(PROVIDED PASSAGE)
SEpool = 0.0034 d^ = -0.0049 dmin = 0.0075 95% CI = (-0.0116, 0.0019)

Result: reject Ho Net conversion in experiment group is neither statistical significant nor practical significant changed compared to control group.

Sign Tests

Gross Conversion

Null hypothesis (Ho):
Number of user-ids who enroll in the free trial is not changed by the experiment. And gross conversion in the control group and the experiment group are almost the same.

Alternative Hypothesis (HA): Number of user-ids who enroll in the free trial is significantly changed by the experiment. And gross conversion in the control group and the experiment group are significantly different and not by chance.

two trail test α = 0.05

P value = 0.0026

Result: Reject Ho Number of user-ids who enroll in the free trial is significantly changed by the experiment. Gross conversion in experiment group is statistical significant changed compared to control group.

Net Conversion

Null hypothesis (Ho):
Number of user-ids to remain enrolled past the 14-day boundary is significantly changed in the experiment. Net conversion in the control group and the experiment group are significantly different and not by chance.

Alternative Hypothesis (HA):
Number of user-ids to remain enrolled past the 14-day boundary is not changed in the experiment. And net conversion in the control group and the experiment group are almost the same.

two trail test α = 0.05

P value = 0.6776

Result: Reject Ho Number of user-ids to remain enrolled past the 14-day boundary is not significantly changed in the experiment. Net conversion in experiment group is not statistical significant changed compared to control group.
(End PROVIDED PASSAGE)
(DATA RECORDS)
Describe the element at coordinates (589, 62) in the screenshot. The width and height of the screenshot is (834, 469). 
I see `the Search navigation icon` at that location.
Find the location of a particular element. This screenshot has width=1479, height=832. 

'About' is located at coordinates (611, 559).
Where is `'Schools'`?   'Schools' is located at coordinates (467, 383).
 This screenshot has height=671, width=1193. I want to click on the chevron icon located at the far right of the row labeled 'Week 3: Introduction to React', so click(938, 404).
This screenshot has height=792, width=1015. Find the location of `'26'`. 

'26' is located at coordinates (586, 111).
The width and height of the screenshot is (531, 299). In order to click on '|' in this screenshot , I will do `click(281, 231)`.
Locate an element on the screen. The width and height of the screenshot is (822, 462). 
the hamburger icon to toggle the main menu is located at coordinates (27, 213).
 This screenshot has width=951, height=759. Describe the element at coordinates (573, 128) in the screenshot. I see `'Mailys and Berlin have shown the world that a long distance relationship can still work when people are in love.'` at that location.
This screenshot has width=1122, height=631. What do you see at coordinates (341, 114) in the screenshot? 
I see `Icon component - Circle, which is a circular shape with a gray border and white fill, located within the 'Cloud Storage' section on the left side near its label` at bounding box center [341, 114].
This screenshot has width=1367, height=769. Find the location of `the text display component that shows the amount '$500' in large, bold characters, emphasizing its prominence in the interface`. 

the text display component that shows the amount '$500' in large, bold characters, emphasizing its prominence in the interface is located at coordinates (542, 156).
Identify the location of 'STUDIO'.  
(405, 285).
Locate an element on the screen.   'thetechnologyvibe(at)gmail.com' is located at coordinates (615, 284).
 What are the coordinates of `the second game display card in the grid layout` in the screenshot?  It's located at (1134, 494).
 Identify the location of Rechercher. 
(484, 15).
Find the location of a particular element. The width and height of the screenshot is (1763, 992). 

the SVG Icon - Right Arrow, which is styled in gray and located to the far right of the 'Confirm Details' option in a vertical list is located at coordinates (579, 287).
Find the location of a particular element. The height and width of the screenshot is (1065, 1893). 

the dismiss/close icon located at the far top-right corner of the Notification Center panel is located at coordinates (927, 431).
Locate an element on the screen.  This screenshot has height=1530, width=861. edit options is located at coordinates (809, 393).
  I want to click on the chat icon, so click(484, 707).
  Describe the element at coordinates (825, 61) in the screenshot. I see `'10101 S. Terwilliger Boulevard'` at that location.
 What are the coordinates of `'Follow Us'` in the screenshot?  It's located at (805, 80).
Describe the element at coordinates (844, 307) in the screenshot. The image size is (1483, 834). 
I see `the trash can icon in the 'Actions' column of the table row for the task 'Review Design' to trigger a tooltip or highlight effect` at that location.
(End DATA RECORDS)
TASK DESCRIPTION
Return the whole conversion test write-up above, word for word.

THE ANSWER
SEpool = 0.0034 d^ = -0.0049 dmin = 0.0075 95% CI = (-0.0116, 0.0019)

Result: reject Ho Net conversion in experiment group is neither statistical significant nor practical significant changed compared to control group.

Sign Tests

Gross Conversion

Null hypothesis (Ho):
Number of user-ids who enroll in the free trial is not changed by the experiment. And gross conversion in the control group and the experiment group are almost the same.

Alternative Hypothesis (HA): Number of user-ids who enroll in the free trial is significantly changed by the experiment. And gross conversion in the control group and the experiment group are significantly different and not by chance.

two trail test α = 0.05

P value = 0.0026

Result: Reject Ho Number of user-ids who enroll in the free trial is significantly changed by the experiment. Gross conversion in experiment group is statistical significant changed compared to control group.

Net Conversion

Null hypothesis (Ho):
Number of user-ids to remain enrolled past the 14-day boundary is significantly changed in the experiment. Net conversion in the control group and the experiment group are significantly different and not by chance.

Alternative Hypothesis (HA):
Number of user-ids to remain enrolled past the 14-day boundary is not changed in the experiment. And net conversion in the control group and the experiment group are almost the same.

two trail test α = 0.05

P value = 0.6776

Result: Reject Ho Number of user-ids to remain enrolled past the 14-day boundary is not significantly changed in the experiment. Net conversion in experiment group is not statistical significant changed compared to control group.